◆ **Problem**: Print all entries below exactly as they appear.

═══ Supplied entries

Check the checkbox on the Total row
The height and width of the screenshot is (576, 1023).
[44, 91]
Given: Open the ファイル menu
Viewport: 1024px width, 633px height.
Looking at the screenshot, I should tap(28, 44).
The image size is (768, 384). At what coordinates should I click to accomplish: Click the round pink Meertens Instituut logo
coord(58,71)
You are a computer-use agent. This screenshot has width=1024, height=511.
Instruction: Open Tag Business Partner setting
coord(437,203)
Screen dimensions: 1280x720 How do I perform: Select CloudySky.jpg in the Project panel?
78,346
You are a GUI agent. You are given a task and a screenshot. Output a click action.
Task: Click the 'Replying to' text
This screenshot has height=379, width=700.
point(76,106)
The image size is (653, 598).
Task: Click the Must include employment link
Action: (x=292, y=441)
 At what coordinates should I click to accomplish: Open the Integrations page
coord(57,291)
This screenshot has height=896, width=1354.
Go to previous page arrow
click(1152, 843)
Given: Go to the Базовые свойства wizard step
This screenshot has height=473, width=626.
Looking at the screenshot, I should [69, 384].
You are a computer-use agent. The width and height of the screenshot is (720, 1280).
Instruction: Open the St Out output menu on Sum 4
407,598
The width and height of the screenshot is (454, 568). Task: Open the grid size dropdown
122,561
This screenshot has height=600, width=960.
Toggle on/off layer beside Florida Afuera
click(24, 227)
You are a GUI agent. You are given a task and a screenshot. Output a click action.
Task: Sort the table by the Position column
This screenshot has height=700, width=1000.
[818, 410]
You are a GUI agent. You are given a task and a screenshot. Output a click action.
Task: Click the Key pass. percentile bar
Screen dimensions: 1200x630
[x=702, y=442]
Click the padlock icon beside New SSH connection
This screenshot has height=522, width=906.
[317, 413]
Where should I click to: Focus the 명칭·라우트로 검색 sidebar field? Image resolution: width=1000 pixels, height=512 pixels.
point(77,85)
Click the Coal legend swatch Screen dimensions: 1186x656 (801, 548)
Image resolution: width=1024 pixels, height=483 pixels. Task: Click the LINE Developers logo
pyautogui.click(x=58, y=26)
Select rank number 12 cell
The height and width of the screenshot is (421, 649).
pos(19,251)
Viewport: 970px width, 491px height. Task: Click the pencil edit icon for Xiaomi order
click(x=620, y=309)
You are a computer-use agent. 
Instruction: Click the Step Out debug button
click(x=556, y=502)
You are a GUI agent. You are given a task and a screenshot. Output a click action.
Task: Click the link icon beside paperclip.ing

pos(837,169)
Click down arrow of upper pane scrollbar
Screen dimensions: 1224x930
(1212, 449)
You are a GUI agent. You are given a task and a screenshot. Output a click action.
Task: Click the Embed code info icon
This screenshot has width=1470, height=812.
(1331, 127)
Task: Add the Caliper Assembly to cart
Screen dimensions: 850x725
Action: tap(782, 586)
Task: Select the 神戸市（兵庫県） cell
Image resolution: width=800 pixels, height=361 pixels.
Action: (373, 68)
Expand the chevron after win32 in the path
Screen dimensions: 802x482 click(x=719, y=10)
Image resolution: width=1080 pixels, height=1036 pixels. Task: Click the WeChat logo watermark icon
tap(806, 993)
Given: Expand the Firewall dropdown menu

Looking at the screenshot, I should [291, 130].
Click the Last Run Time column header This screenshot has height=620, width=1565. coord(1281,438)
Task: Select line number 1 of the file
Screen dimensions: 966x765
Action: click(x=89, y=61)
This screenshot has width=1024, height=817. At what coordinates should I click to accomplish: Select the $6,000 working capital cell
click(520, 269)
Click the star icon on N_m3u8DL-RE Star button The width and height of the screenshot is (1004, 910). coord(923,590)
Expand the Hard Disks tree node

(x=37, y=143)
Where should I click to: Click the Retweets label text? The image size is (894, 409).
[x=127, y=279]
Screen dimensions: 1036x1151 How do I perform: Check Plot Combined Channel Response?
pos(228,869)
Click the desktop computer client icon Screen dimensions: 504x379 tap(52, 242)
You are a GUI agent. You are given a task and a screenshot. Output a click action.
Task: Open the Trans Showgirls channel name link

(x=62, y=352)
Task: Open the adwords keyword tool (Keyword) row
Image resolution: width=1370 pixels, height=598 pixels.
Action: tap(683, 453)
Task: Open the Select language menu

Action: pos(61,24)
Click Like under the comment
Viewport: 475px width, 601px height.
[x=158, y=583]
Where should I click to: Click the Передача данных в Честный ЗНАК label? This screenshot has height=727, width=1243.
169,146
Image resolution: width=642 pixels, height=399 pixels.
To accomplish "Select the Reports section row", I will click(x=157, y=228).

══════

◆ **Output**:
Check the checkbox on the Total row
The height and width of the screenshot is (576, 1023).
[44, 91]
Given: Open the ファイル menu
Viewport: 1024px width, 633px height.
Looking at the screenshot, I should tap(28, 44).
The image size is (768, 384). At what coordinates should I click to accomplish: Click the round pink Meertens Instituut logo
coord(58,71)
You are a computer-use agent. This screenshot has width=1024, height=511.
Instruction: Open Tag Business Partner setting
coord(437,203)
Screen dimensions: 1280x720 How do I perform: Select CloudySky.jpg in the Project panel?
78,346
You are a GUI agent. You are given a task and a screenshot. Output a click action.
Task: Click the 'Replying to' text
This screenshot has height=379, width=700.
point(76,106)
The image size is (653, 598).
Task: Click the Must include employment link
Action: (x=292, y=441)
 At what coordinates should I click to accomplish: Open the Integrations page
coord(57,291)
This screenshot has height=896, width=1354.
Go to previous page arrow
click(1152, 843)
Given: Go to the Базовые свойства wizard step
This screenshot has height=473, width=626.
Looking at the screenshot, I should [69, 384].
You are a computer-use agent. The width and height of the screenshot is (720, 1280).
Instruction: Open the St Out output menu on Sum 4
407,598
The width and height of the screenshot is (454, 568). Task: Open the grid size dropdown
122,561
This screenshot has height=600, width=960.
Toggle on/off layer beside Florida Afuera
click(24, 227)
You are a GUI agent. You are given a task and a screenshot. Output a click action.
Task: Sort the table by the Position column
This screenshot has height=700, width=1000.
[818, 410]
You are a GUI agent. You are given a task and a screenshot. Output a click action.
Task: Click the Key pass. percentile bar
Screen dimensions: 1200x630
[x=702, y=442]
Click the padlock icon beside New SSH connection
This screenshot has height=522, width=906.
[317, 413]
Where should I click to: Focus the 명칭·라우트로 검색 sidebar field? Image resolution: width=1000 pixels, height=512 pixels.
point(77,85)
Click the Coal legend swatch Screen dimensions: 1186x656 (801, 548)
Image resolution: width=1024 pixels, height=483 pixels. Task: Click the LINE Developers logo
pyautogui.click(x=58, y=26)
Select rank number 12 cell
The height and width of the screenshot is (421, 649).
pos(19,251)
Viewport: 970px width, 491px height. Task: Click the pencil edit icon for Xiaomi order
click(x=620, y=309)
You are a computer-use agent. 
Instruction: Click the Step Out debug button
click(x=556, y=502)
You are a GUI agent. You are given a task and a screenshot. Output a click action.
Task: Click the link icon beside paperclip.ing

pos(837,169)
Click down arrow of upper pane scrollbar
Screen dimensions: 1224x930
(1212, 449)
You are a GUI agent. You are given a task and a screenshot. Output a click action.
Task: Click the Embed code info icon
This screenshot has width=1470, height=812.
(1331, 127)
Task: Add the Caliper Assembly to cart
Screen dimensions: 850x725
Action: tap(782, 586)
Task: Select the 神戸市（兵庫県） cell
Image resolution: width=800 pixels, height=361 pixels.
Action: (373, 68)
Expand the chevron after win32 in the path
Screen dimensions: 802x482 click(x=719, y=10)
Image resolution: width=1080 pixels, height=1036 pixels. Task: Click the WeChat logo watermark icon
tap(806, 993)
Given: Expand the Firewall dropdown menu

Looking at the screenshot, I should [291, 130].
Click the Last Run Time column header This screenshot has height=620, width=1565. coord(1281,438)
Task: Select line number 1 of the file
Screen dimensions: 966x765
Action: click(x=89, y=61)
This screenshot has width=1024, height=817. At what coordinates should I click to accomplish: Select the $6,000 working capital cell
click(520, 269)
Click the star icon on N_m3u8DL-RE Star button The width and height of the screenshot is (1004, 910). coord(923,590)
Expand the Hard Disks tree node

(x=37, y=143)
Where should I click to: Click the Retweets label text? The image size is (894, 409).
[x=127, y=279]
Screen dimensions: 1036x1151 How do I perform: Check Plot Combined Channel Response?
pos(228,869)
Click the desktop computer client icon Screen dimensions: 504x379 tap(52, 242)
You are a GUI agent. You are given a task and a screenshot. Output a click action.
Task: Open the Trans Showgirls channel name link

(x=62, y=352)
Task: Open the adwords keyword tool (Keyword) row
Image resolution: width=1370 pixels, height=598 pixels.
Action: tap(683, 453)
Task: Open the Select language menu

Action: pos(61,24)
Click Like under the comment
Viewport: 475px width, 601px height.
[x=158, y=583]
Where should I click to: Click the Передача данных в Честный ЗНАК label? This screenshot has height=727, width=1243.
169,146
Image resolution: width=642 pixels, height=399 pixels.
To accomplish "Select the Reports section row", I will click(x=157, y=228).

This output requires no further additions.